#### Task to carry out:
Below are the records. Gather each line that holds "Focus".
Entries supplied START
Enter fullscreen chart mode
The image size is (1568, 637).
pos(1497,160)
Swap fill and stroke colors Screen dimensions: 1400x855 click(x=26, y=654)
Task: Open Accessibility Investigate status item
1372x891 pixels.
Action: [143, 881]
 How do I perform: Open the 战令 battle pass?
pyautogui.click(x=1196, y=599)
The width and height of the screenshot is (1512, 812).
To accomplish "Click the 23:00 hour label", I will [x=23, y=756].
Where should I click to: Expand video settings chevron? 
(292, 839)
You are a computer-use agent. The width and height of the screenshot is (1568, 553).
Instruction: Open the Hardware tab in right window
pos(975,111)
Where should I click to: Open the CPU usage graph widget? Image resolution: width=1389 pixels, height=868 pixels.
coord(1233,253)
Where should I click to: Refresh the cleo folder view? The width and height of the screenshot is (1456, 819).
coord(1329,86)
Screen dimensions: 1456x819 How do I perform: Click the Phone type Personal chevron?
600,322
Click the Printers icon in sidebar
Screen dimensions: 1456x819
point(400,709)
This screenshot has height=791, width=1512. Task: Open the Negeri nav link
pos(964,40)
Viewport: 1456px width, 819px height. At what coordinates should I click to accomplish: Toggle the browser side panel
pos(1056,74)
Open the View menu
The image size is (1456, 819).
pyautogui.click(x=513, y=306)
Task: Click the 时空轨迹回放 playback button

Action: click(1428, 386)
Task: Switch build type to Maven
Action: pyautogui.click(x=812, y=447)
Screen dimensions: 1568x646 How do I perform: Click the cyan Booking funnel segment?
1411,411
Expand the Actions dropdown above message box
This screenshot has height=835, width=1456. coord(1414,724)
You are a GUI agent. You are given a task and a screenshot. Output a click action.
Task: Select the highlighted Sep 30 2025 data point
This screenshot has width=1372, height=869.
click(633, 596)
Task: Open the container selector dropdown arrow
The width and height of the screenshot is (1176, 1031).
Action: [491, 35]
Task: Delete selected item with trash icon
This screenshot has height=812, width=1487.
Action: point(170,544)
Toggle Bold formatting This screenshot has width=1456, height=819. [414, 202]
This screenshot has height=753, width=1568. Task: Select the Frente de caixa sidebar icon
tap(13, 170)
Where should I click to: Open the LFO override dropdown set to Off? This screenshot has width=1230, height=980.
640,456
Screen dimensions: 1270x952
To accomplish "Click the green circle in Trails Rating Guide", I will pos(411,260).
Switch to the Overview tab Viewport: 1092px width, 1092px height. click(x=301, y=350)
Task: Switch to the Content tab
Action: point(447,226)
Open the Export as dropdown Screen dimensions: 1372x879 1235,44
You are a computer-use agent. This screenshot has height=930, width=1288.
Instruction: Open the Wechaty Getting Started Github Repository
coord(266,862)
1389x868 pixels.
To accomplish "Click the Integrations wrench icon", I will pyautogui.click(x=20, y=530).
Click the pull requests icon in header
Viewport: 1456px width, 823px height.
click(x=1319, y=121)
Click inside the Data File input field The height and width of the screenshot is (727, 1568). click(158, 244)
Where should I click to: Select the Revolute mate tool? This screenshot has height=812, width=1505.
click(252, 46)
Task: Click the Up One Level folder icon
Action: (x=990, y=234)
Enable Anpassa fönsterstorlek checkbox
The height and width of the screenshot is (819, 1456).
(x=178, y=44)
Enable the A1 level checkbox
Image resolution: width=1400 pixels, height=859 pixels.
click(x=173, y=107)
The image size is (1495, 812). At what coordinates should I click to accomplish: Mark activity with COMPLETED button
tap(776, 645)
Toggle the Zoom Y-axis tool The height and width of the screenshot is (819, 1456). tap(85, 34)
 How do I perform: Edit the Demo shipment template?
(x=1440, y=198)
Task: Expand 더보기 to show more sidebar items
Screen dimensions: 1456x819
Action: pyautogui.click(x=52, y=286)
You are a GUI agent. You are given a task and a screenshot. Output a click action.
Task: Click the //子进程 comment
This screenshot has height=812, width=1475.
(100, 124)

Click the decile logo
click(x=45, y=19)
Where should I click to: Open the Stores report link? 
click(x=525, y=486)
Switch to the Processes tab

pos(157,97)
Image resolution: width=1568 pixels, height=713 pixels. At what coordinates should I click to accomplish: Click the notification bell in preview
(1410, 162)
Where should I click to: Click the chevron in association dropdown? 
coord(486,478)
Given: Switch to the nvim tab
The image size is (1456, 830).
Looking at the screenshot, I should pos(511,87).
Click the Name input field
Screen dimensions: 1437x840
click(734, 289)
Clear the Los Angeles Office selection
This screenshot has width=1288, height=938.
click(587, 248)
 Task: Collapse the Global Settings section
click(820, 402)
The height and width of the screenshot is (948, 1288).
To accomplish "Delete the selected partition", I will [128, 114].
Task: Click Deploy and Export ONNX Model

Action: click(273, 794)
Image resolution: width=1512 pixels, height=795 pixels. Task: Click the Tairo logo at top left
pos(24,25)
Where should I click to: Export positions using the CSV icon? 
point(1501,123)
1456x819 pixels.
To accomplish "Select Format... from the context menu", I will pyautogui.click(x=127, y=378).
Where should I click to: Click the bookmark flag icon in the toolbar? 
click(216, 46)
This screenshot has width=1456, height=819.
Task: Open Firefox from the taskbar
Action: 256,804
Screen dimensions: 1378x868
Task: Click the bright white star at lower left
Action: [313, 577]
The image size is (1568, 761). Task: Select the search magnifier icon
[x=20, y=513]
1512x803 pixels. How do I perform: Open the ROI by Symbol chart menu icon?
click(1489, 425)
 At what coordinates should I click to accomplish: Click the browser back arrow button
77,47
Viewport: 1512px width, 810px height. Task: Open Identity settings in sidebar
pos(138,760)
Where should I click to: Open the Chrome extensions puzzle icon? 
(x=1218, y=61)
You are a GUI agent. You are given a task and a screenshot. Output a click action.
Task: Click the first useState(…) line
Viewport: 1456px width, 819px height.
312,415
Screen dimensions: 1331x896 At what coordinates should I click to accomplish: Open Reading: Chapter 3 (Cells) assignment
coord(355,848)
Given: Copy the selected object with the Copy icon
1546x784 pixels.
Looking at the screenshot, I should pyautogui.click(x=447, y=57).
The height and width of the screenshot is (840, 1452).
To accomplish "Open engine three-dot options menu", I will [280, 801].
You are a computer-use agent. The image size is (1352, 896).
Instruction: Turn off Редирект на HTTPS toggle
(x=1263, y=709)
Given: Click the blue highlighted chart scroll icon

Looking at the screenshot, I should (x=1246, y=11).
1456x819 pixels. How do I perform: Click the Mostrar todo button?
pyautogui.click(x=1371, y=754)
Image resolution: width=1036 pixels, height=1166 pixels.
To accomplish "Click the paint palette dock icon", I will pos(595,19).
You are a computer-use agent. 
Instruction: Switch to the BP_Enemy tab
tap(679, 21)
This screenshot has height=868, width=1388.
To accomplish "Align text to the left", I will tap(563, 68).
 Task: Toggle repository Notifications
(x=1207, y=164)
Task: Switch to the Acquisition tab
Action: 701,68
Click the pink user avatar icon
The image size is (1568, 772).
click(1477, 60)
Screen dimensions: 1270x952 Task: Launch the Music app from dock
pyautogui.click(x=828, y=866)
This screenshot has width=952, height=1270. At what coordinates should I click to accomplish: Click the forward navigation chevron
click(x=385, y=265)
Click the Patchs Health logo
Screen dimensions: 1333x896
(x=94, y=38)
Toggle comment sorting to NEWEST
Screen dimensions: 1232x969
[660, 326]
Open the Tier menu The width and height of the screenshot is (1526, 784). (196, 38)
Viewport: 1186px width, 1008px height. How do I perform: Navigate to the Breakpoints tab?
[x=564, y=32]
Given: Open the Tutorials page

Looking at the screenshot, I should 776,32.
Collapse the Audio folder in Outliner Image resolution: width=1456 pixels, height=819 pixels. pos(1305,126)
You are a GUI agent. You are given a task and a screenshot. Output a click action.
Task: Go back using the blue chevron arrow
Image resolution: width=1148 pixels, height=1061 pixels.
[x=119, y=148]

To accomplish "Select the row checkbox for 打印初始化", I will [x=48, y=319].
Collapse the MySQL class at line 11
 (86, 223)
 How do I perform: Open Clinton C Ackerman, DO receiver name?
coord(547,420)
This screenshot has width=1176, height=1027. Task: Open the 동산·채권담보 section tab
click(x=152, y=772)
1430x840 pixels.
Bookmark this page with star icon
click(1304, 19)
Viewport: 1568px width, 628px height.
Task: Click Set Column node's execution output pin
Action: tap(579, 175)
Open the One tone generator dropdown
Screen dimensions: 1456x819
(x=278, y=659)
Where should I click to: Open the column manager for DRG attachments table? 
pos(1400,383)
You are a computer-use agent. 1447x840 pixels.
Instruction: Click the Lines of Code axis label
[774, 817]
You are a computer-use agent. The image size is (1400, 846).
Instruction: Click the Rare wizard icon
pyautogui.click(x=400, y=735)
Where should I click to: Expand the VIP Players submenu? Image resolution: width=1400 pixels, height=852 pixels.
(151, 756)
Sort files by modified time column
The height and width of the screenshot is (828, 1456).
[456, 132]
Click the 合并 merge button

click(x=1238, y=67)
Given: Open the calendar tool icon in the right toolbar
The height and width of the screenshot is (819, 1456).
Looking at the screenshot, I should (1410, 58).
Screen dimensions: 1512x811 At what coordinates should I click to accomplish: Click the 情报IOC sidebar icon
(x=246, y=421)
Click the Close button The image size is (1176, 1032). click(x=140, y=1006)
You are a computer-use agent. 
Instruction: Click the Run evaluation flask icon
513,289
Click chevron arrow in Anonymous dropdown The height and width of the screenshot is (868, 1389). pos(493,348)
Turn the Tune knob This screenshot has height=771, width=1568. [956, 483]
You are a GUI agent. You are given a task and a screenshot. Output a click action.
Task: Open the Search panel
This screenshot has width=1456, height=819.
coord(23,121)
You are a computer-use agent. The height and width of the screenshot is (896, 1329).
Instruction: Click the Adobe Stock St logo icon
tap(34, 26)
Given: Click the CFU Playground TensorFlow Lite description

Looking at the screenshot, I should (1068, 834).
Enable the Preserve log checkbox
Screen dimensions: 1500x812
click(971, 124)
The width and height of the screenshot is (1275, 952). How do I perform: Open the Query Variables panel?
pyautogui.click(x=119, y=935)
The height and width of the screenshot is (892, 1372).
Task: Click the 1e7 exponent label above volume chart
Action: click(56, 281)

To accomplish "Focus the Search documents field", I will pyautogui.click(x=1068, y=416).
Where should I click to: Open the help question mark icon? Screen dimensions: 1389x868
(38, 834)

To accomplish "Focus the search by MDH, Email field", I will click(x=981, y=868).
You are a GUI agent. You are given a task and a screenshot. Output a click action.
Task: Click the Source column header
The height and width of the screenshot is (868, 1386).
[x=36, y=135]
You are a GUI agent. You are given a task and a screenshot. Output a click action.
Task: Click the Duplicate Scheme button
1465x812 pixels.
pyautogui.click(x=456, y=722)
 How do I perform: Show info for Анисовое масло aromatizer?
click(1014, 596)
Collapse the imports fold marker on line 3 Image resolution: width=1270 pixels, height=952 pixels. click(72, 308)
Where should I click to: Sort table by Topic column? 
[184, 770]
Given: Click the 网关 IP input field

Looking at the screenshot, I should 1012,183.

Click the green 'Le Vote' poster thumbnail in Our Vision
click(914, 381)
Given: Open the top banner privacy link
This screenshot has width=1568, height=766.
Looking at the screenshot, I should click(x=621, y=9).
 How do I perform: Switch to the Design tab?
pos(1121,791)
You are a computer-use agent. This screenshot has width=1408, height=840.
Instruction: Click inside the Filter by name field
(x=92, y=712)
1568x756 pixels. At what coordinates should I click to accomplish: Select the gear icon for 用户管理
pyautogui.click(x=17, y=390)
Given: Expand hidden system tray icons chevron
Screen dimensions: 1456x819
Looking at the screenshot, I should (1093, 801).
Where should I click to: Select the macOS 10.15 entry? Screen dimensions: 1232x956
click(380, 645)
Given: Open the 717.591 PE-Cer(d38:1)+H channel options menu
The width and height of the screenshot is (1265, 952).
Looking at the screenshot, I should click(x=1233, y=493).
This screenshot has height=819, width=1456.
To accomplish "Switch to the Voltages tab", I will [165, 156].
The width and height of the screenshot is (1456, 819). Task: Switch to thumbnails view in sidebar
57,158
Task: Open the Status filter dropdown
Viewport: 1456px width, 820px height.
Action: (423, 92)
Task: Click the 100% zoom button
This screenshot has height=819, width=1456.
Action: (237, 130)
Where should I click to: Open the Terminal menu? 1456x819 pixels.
Entries supplied END
#### Answer section:
To accomplish "Focus the Search documents field", I will pyautogui.click(x=1068, y=416).
To accomplish "Focus the search by MDH, Email field", I will click(x=981, y=868).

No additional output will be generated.